We grant you [Kings of Spain and Portugal] by these present documents, with our Apostolic Authority, full and free permission to invade, search out, capture, and subjugate the Saracens and pagans and any other unbelievers and enemies of Christ wherever they may be, as well as their kingdoms, duchies, counties, principalities, and other property [...] and to reduce their persons into perpetual servitude.

with that declaration, christian explorers were now allowed to take slaves of arab and african, and eventually native american, populations - not because of what they looked like, but because of their beliefs. with that edict, the christian declared the rest of the world it's slave.

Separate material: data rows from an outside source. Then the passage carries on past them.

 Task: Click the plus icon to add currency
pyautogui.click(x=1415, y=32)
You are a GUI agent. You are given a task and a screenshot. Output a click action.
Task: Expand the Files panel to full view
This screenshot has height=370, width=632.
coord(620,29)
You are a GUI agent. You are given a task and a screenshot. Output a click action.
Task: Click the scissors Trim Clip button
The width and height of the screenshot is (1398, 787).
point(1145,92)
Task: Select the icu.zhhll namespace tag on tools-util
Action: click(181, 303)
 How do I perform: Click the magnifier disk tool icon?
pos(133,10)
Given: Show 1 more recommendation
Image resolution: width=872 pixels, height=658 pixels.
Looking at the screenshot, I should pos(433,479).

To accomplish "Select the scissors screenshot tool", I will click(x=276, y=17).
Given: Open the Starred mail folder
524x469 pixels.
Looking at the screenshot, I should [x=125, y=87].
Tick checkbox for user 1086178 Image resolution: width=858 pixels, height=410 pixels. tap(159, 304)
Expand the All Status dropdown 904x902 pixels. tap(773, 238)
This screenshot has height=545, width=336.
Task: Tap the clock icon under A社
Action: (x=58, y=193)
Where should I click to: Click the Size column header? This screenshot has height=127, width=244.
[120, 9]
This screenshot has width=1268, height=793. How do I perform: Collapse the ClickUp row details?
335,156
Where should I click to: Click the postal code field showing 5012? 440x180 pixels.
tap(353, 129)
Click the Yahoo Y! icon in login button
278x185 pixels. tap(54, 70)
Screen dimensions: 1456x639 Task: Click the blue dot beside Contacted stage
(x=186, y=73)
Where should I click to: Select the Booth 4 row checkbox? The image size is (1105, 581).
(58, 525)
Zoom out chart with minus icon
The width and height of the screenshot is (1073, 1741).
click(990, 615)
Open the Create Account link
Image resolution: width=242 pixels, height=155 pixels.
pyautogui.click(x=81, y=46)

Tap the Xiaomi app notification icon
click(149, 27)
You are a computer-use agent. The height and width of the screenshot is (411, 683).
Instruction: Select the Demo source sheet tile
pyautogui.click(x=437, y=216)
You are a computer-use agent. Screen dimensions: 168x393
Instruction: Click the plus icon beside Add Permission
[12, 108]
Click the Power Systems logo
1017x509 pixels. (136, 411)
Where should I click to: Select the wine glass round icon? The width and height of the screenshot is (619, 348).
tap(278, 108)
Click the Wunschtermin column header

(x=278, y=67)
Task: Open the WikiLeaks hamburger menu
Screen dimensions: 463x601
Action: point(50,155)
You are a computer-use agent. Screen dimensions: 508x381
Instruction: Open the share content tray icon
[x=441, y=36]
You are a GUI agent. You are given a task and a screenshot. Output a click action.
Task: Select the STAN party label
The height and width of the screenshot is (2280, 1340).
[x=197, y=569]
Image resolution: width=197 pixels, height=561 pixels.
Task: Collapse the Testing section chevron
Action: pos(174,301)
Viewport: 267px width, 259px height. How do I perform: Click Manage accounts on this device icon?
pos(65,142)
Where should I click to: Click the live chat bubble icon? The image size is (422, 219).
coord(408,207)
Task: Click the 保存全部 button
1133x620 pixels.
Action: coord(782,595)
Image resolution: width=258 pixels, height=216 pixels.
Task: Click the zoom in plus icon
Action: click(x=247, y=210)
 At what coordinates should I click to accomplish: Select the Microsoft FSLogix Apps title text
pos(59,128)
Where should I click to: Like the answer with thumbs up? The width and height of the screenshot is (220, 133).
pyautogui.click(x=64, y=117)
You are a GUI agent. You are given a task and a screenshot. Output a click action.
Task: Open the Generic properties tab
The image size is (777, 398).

you may argue that this is a kind of convenient fiction, for surely the christian never found a mirror-image in africa! but, you would be wrong. in fact, this policy was tested on the ethiopians, who were christianized in the pre-islamic era, presumably by romanized copts moving south along the nile. they apparently had a memory of rome, although the portugese had no idea they were there and were flatly shocked to find them. but, there was no raiding of ethiopian villages for slaves. europeans never colonized them - not until the italians invaded them in the 1930s. that's a distance of almost five hundred years, in which ethiopia maintained independence while the rest of africa was invaded. the portugese actually signed a mutual defense treaty with them against their common enemy, the saracens.

so, it's important to understand the nature of slavery in the pre-modern era as being explicitly religious and ultimately of islamic origin, imported by the pope so that christians could compete with muslim slave raids. and, this remained the basis of slavery in the christian world for centuries.

it was only when the puritans in america started questioning the logic of things and pulling out contradictions in the reasoning that race was presented as an argument, and even then it was to uphold an existing economy that slave owners did not want to reform. everything else aside, including questions of papal authority, the reality is that they were christianizing the africans, so how could it be claimed that they should be enslaved? isn't the premise in opposition to pretty much every christian principle that there is? in an attempt to quell a potentially dangerous dissent, the slave owners turned their own book on the earliest abolitionists: it is stated in genesis that the descendants of ham should be punished. that's why they had burnt skin and flat noses. they could cite aristotle for back-up.

so, it was only after the system existed and the brutality of it was questioned that race was brought in to justify it. preachers were told to go out and teach this, and it disseminated through the church from that point. as the black african must not just be enslaved but also punished, the brutality of the system increased - not just for economic reasons but for perceived moral ones.

in time, this lost effectiveness, and most people know the history form there. when religion failed, they tried to use science. it's always been a means to an end. but, the effects of this cynical reading of christian scripture to uphold an economic system have never been fully erased or resolved.